• _Document_:
They’re still really popular amongst metal drummers, but you’ll also see plenty of other drummers using them.
Some of my favorite drummers that endorse Tama are Peter Erskine, Anika Nilles, Eloy Casagrande, and Mario Duplantier.
Pearl Drum Company
Pearl is also based in Japan, but the company was first started in the 1940s. So, it’s quite a bit older than Tama. A lot of Pearl’s cheaper kits are also made in China and Taiwan.
Pearl is arguably the most popular drum brand in the world. Pearl drum sets were everywhere when I was a child, and it led to most non-musicians being familiar with the name.
One of the cool things about the brand is that they’ve released a few electronic drum sets over the years. While they haven’t reached the same level of popularity as Roland or Yamaha kits, they’ve all been decent.
I’ll just be looking at acoustic drum sets in this guide, though.
When looking at Pearl’s artist roster, some of my favorite drummers there would be Dennis Chambers, Matt Halpern, Ray Luzier, and Calvin Rodgers.
Entry-Level Drum Kits
Let’s start with entry-level kits for our comparisons. These are affordable kits aimed at newer drummers who haven’t been playing drums for long.
These beginner kits typically don’t cost more than $1000, and they usually come with a full set of hardware, drums, and cymbals.
Tama Stagestar vs Pearl Roadshow
Tama offers the Stagestar as their beginner kit. It has poplar shells, a few colorful finish options, and solid Tama hardware stands.
Pearl offers the Roadshow, which I think is a lot more popular purely due to how many I’ve seen being sold at music stores.
There really isn’t too much of a difference between these two drum kits. The Tama Stagestar has better finish options, and I much prefer the Omnisphere rack tom holder to Pearl’s L-arms. They make it easier to position the rack toms on top of the bass drum.
However, the Pearl Roadshow has far more configuration options. It also has a junior version for kids, so I’d argue that it caters to more drummers.

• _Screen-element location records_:
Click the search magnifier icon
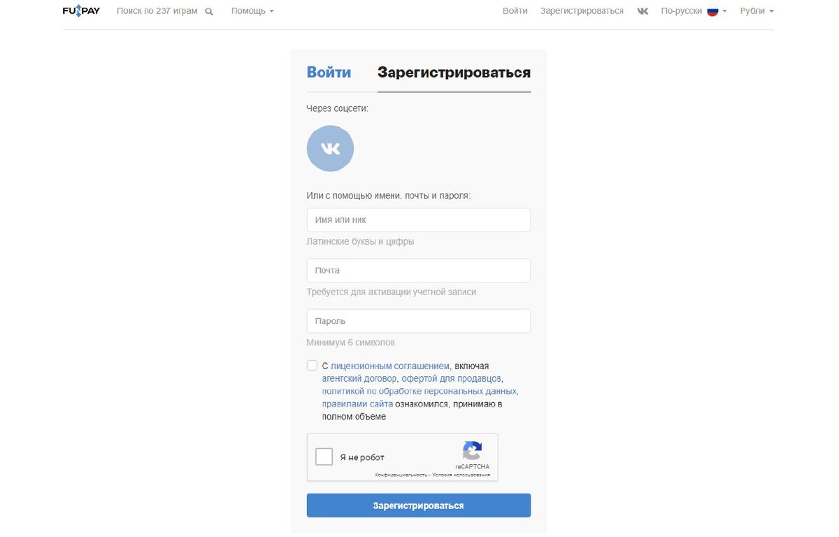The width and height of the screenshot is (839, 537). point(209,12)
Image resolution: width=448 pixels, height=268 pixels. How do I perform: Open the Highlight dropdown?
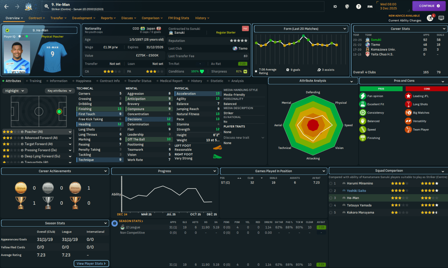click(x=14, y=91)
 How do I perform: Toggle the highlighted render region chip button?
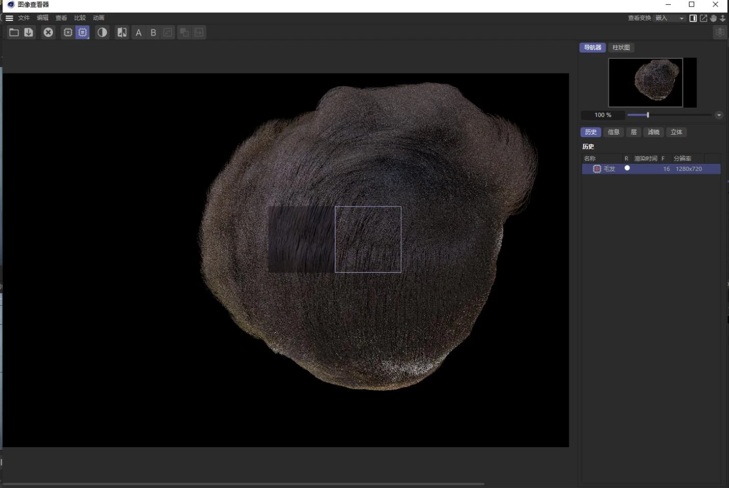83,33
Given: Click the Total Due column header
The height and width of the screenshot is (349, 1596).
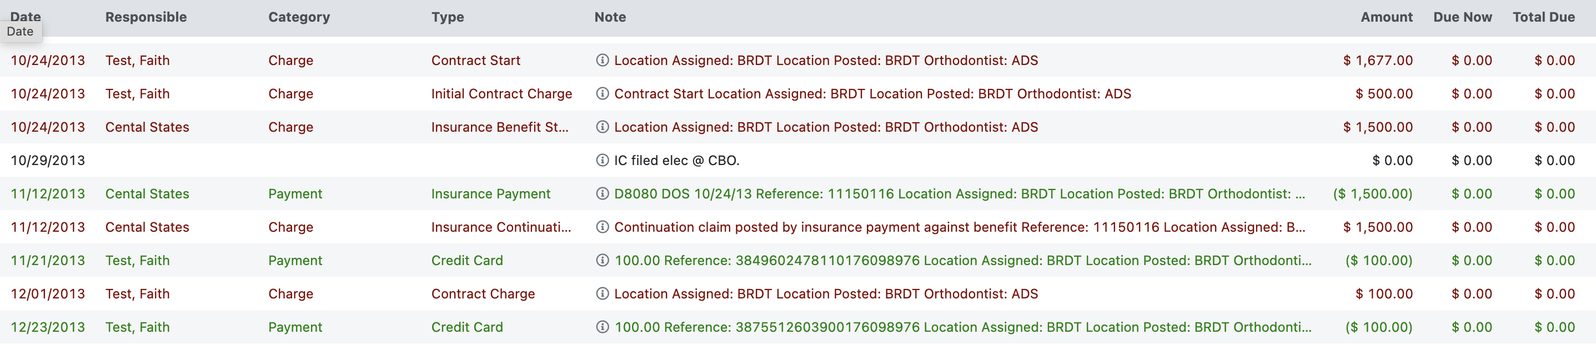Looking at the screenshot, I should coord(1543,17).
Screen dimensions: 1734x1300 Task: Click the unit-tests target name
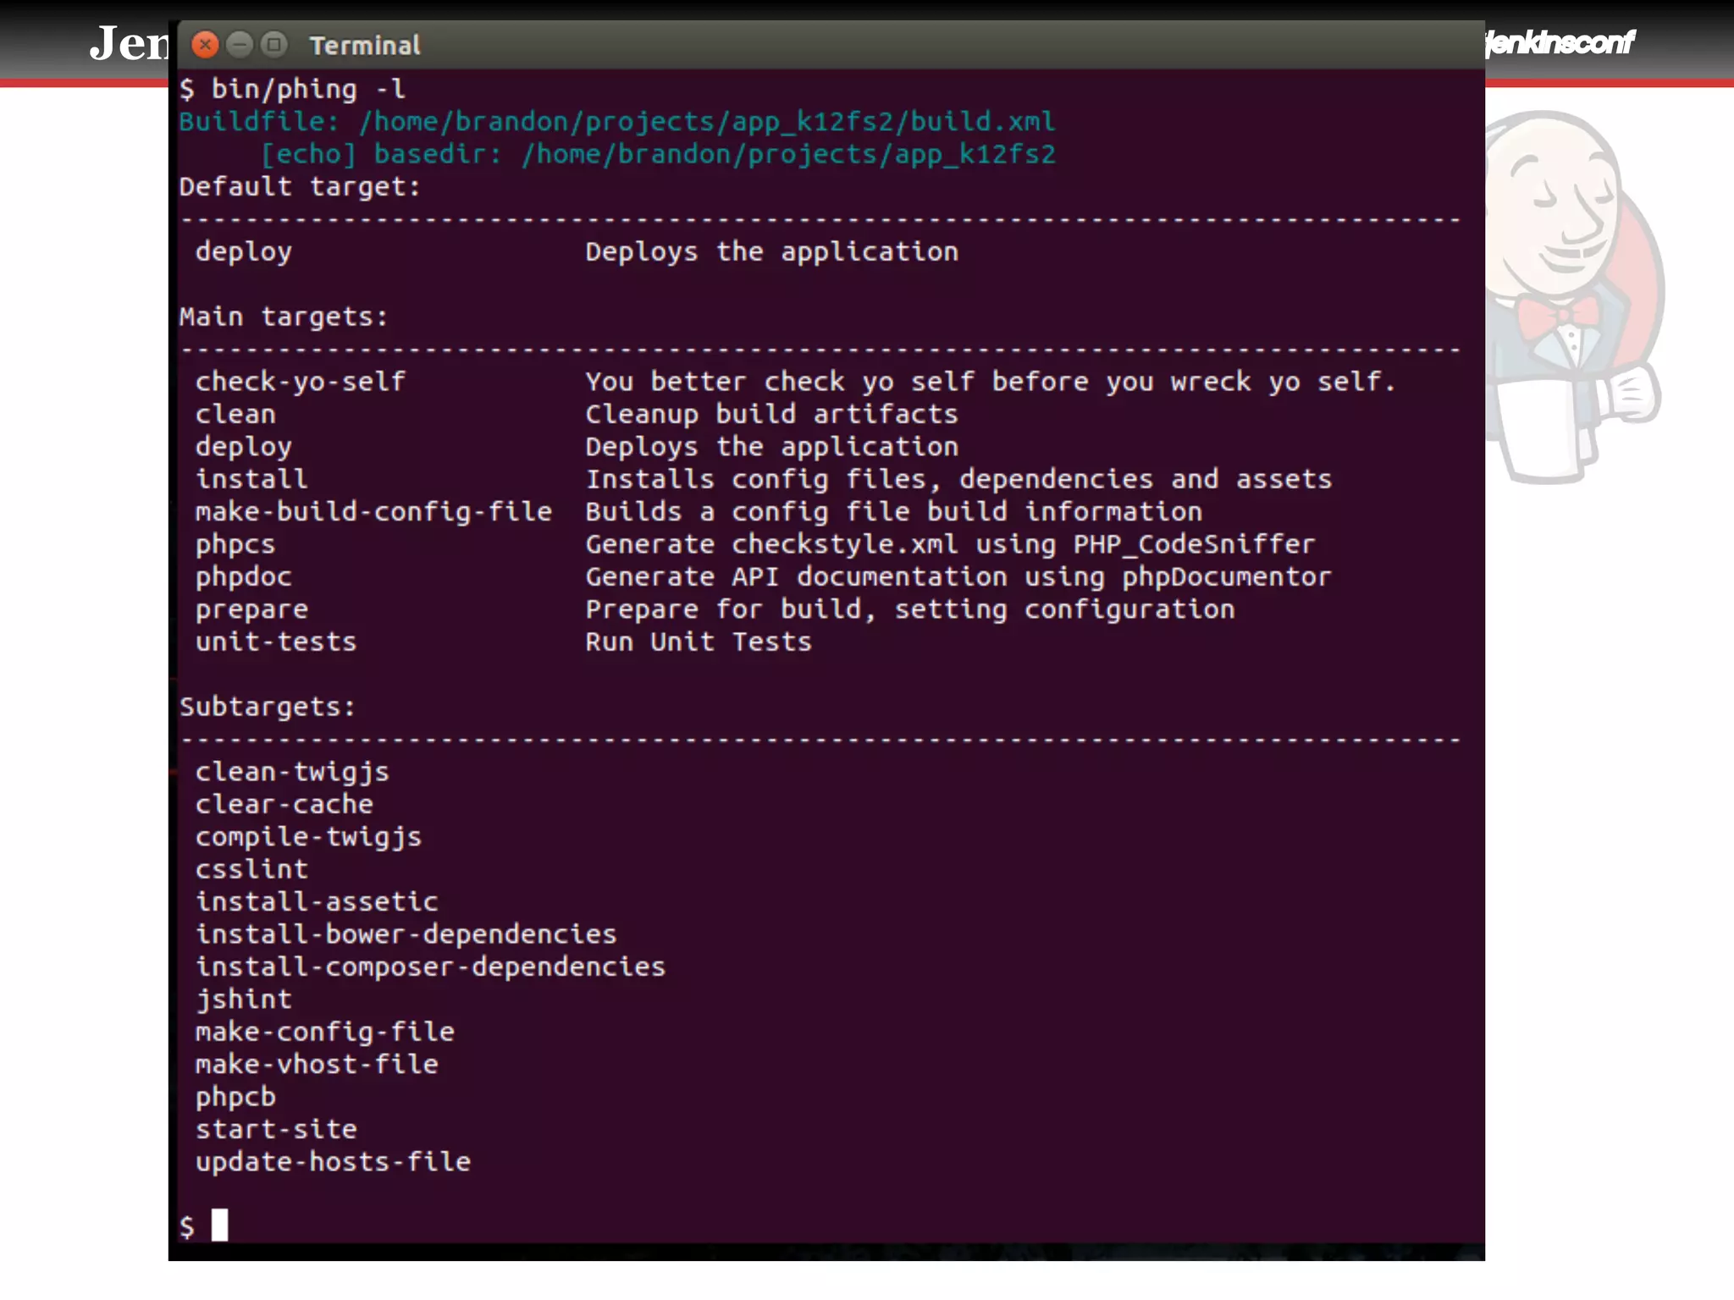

• _Actions to take_:
1. Summarize the drum brand comparison in two sentences.
2. According to the drum brand comparison, what are the shells of the Tama Stagestar made of?
3. Repeat the part of the drum brand comparison that begins at the words "Entry-Level Drum Kits" and stops after "drums, and cymbals.".

• _Written answers_:
1. Pearl, a Japan-based drum company started in the 1940s, is arguably the most popular drum brand in the world and has also released a few electronic drum sets. Among entry-level kits, Tama's Stagestar and Pearl's Roadshow differ little: the Stagestar has better finish options, while the Roadshow has far more configuration options and a junior version for kids.

2. Poplar.

3.
Entry-Level Drum Kits
Let’s start with entry-level kits for our comparisons. These are affordable kits aimed at newer drummers who haven’t been playing drums for long.
These beginner kits typically don’t cost more than $1000, and they usually come with a full set of hardware, drums, and cymbals.